● **Work to complete**: What is needed is an exact copy of the lines from the one containing "You are a GUI" through the last line of the records below, with no pictures.

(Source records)
Segment Open

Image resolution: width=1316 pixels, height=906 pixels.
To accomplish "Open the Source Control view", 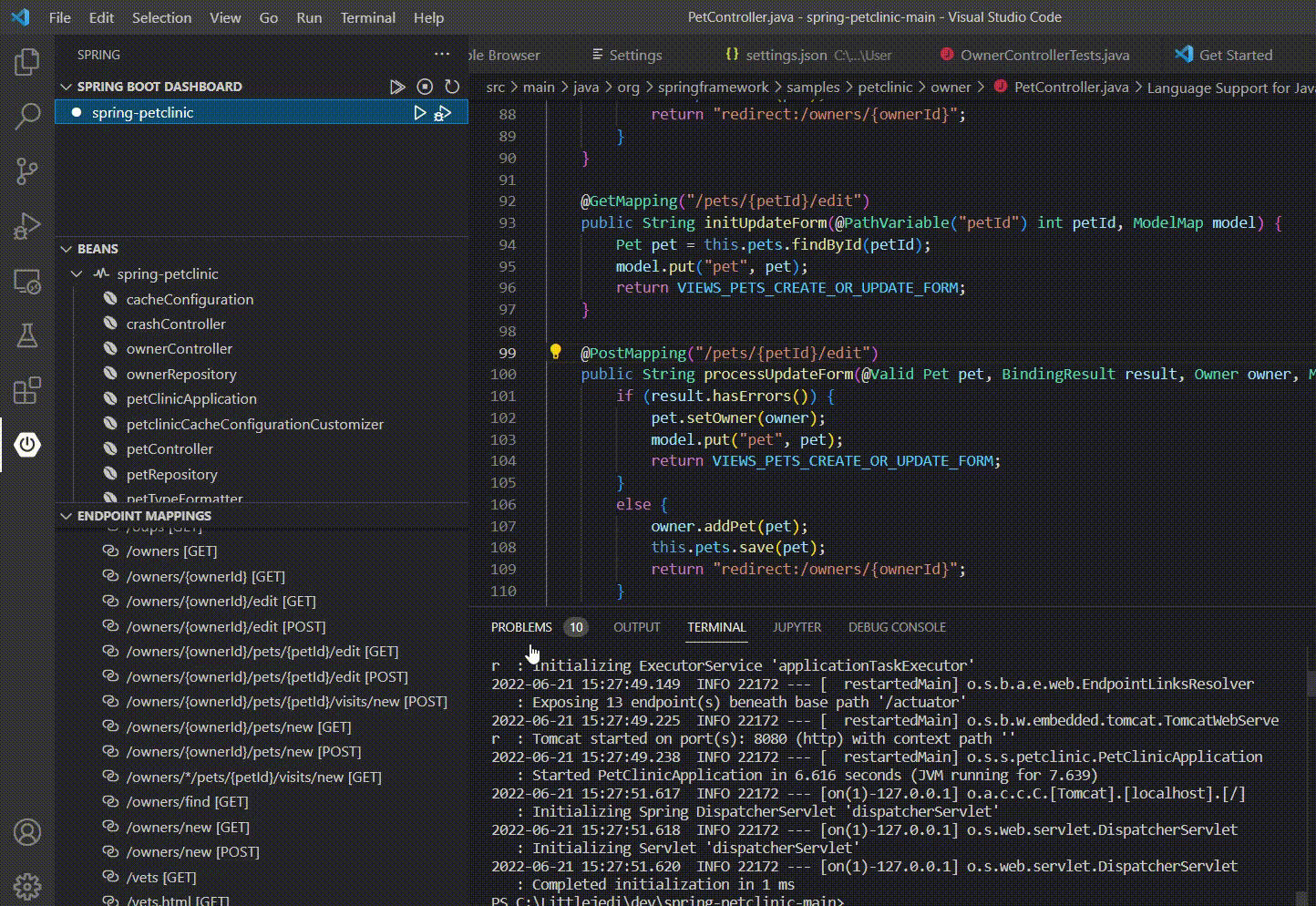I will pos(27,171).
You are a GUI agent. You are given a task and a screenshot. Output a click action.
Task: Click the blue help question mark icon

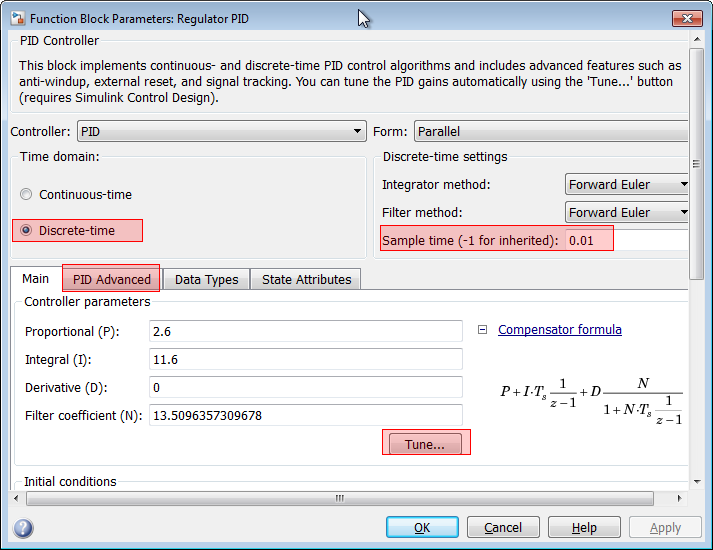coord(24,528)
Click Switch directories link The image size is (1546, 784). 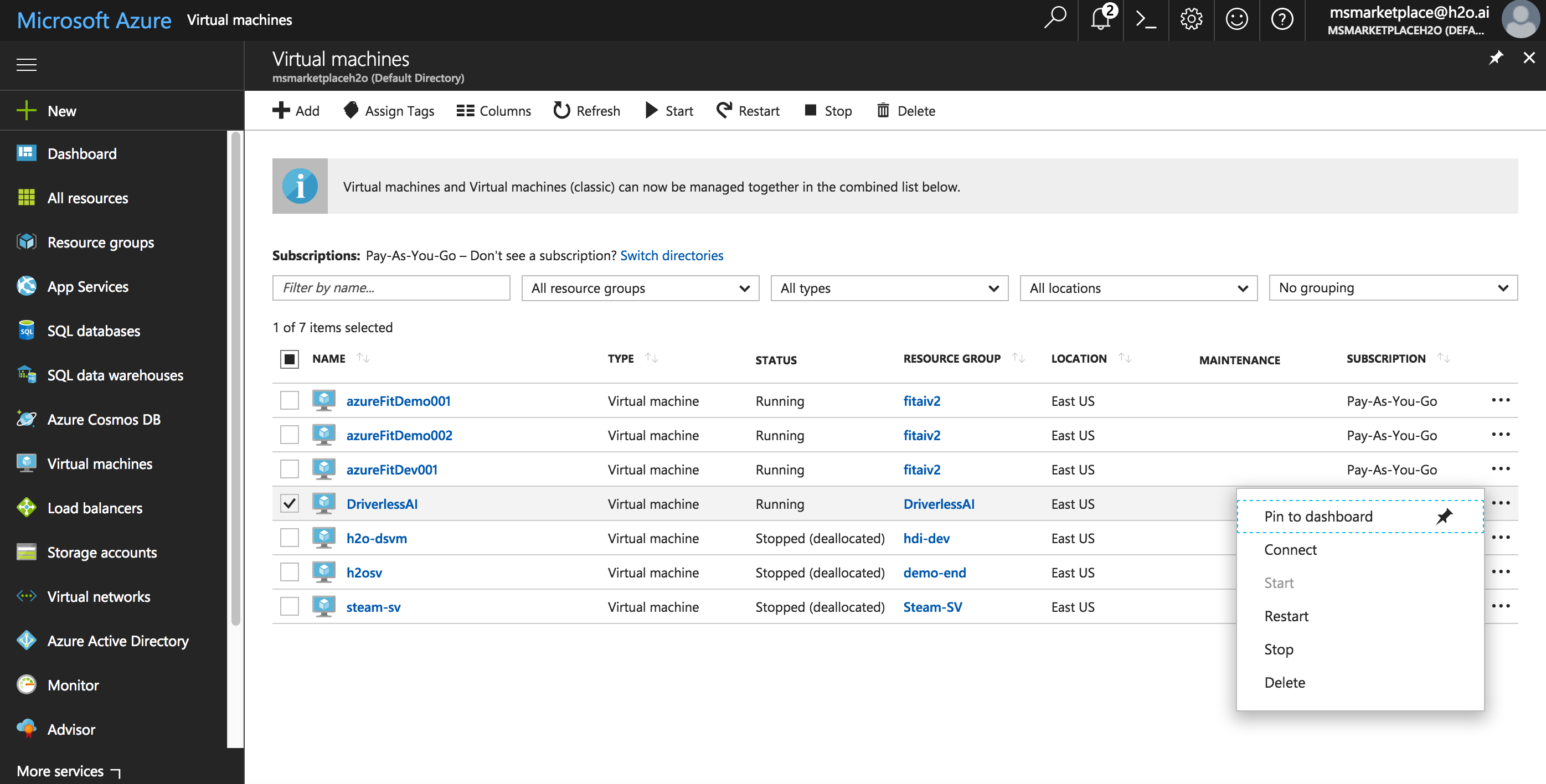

Segment Closed

● **Task answer**:
You are a GUI agent. You are given a task and a screenshot. Output a click action.
Task: Click the blue help question mark icon

coord(24,528)
Click Switch directories link The image size is (1546, 784). 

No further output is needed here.